O tema se torna mais complexo porque envolve a temática da família e das relações entre gênero e raça-etnia-cor. Muito delicado. A constituição da família é um espaço de liberdade das pessoas e deve ser respeitado como um direito, porém, devem ser protegidos pela sociedade e pelo Estado.

Vejamos, o que dispõe o artigo 226 da Constituição Federal.

Art. 226. A família, base da sociedade, tem especial proteção do Estado.

A mulher infelizmente não deixou de sofrer abusos.

Ao longo dos anos o gênero feminino foi se fragilizando com a tradição de uma sociedade patriarcal, no qual o homem deve ser o sujeito dominante frente a mulher. As políticas públicas em ações integradas e profissionais capacitados e comprometidos é o caminho para que tenhamos o melhor desenvolvimento do trabalho de amparo à vítima de violência doméstica e familiar.

E A POLÍCIA ESTÁ INTERESSADA?

Muitas mulheres, reclamam de falta de atendimento humanizado nas delegacias DEAM (s), da falta do respeito, das humilhações, ridicularizações e dos julgamentos que ainda passam. Os profissionais supostamente capacitados, para trabalhar com essas demandas, geralmente não oferecem atendimento humanizado e não seguem todos os protocolos existentes para atendimento à vítima de violência doméstica e familiar.

Após a realização do registro às vítimas tem dificuldades para acompanhamento do inquérito e não sabem de forma pontual qual é a atual situação e andamento do inquérito. A falta de informações e orientações sobre direitos e sobre como funciona o inquérito, dificultam a participação e colaboração das vítimas. Muito comum que às vítimas solicitem atendimento com a delegada, o que também não é garantido e em muitos casos não é disponibilizado.

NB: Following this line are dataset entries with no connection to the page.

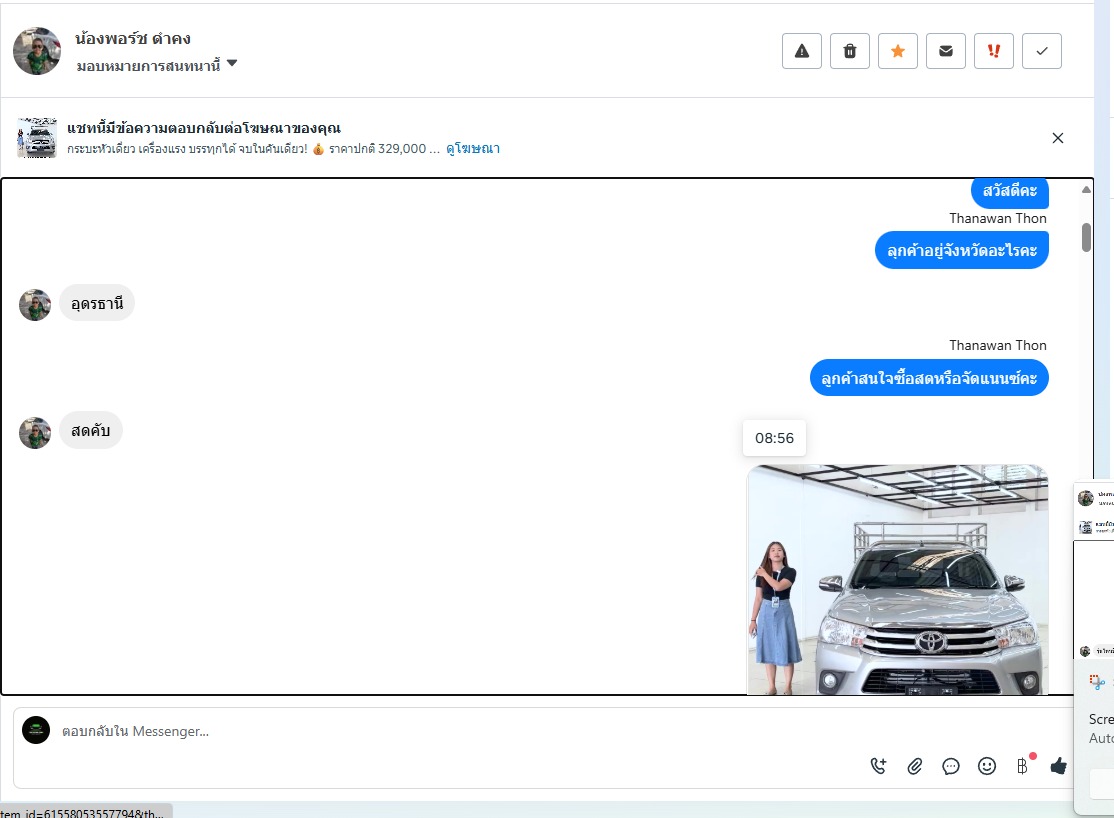Click the ad thumbnail in the banner
This screenshot has height=818, width=1114.
pos(37,138)
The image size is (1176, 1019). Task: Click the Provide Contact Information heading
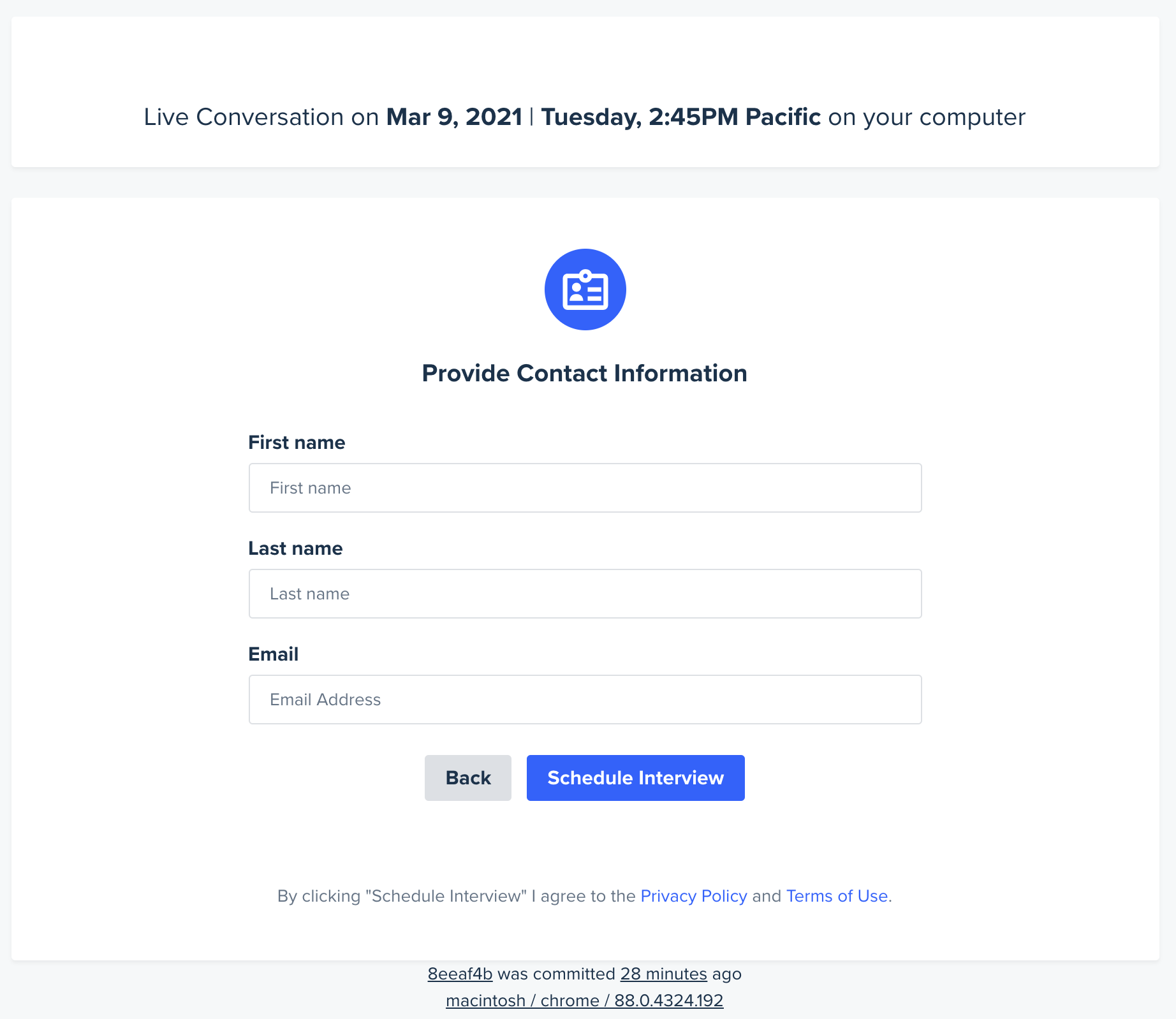click(x=584, y=373)
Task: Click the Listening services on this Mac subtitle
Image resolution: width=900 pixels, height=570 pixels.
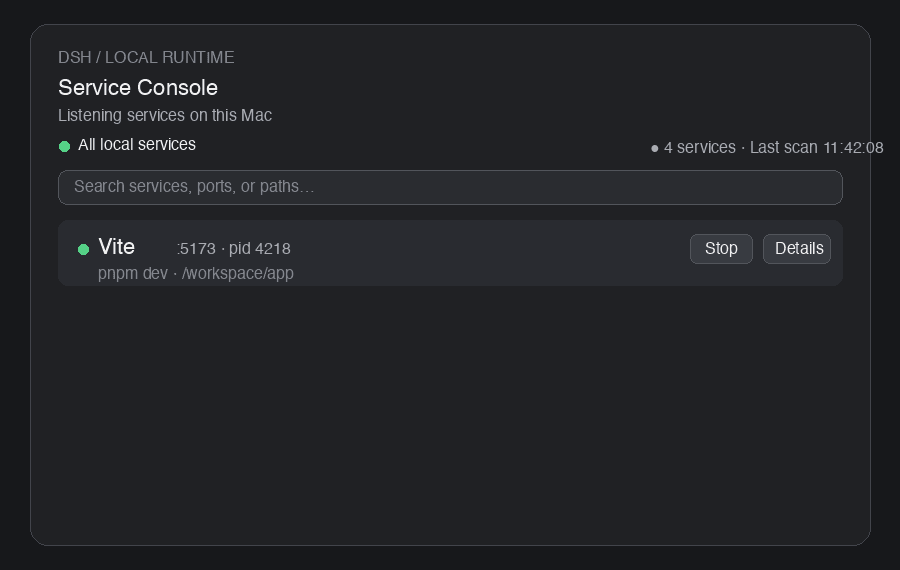Action: tap(165, 115)
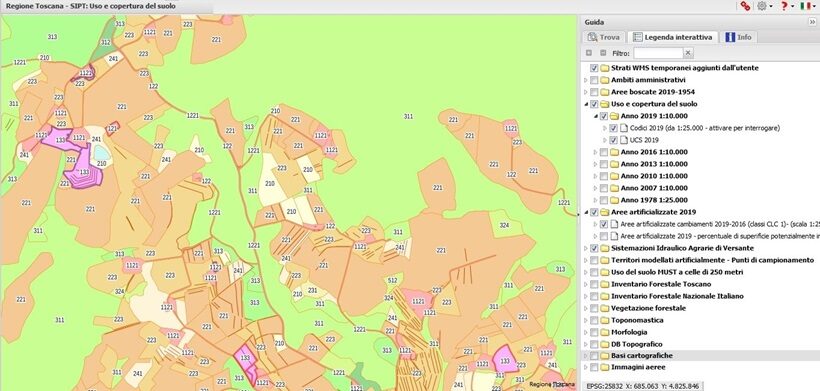820x391 pixels.
Task: Click the second small square icon beside Filtro
Action: (x=603, y=53)
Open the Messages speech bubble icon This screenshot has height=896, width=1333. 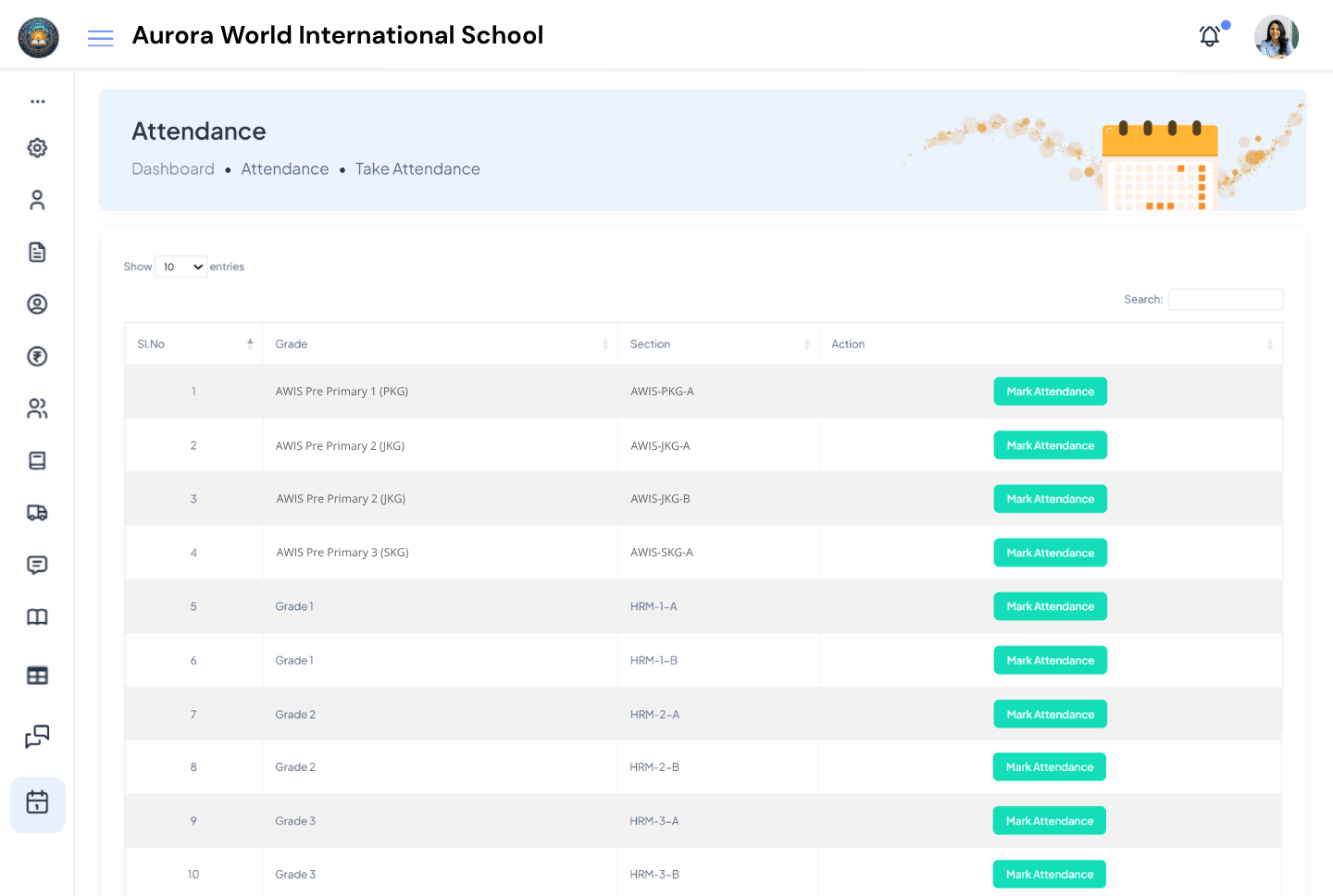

Diante de inúmeras dificuldades e sem orientações específicas às vítimas sentem-se cansadas e desacreditadas do serviço oferecido pela polícia civil nas DEAM (S). A situação é crítica até servidores públicos da delegacia da polícia civil informaram que também recebem denúncias de graves violações de direitos humanos que acontecem nas DEAM (S).

POR QUAL MOTIVO AS VÍTIMAS NÃO DENUNCIAM AS VIOLÊNCIAS INSTITUCIONAIS QUE SOFREM NAS DEAM (S)?

As vítimas possuem medo de sofrer retaliações, perseguições e de sofrer violências físicas por parte da polícia. Elas não denunciam policiais civis e as DEAM (S) por medo. Com isso, temos muitas mulheres insatisfeitas com a péssima prestação de serviço e desacreditadas das políticas públicas existentes de amparo à mulher vítima de violência doméstica. Narram também que saem das delegacias sem conhecimento de seus direitos.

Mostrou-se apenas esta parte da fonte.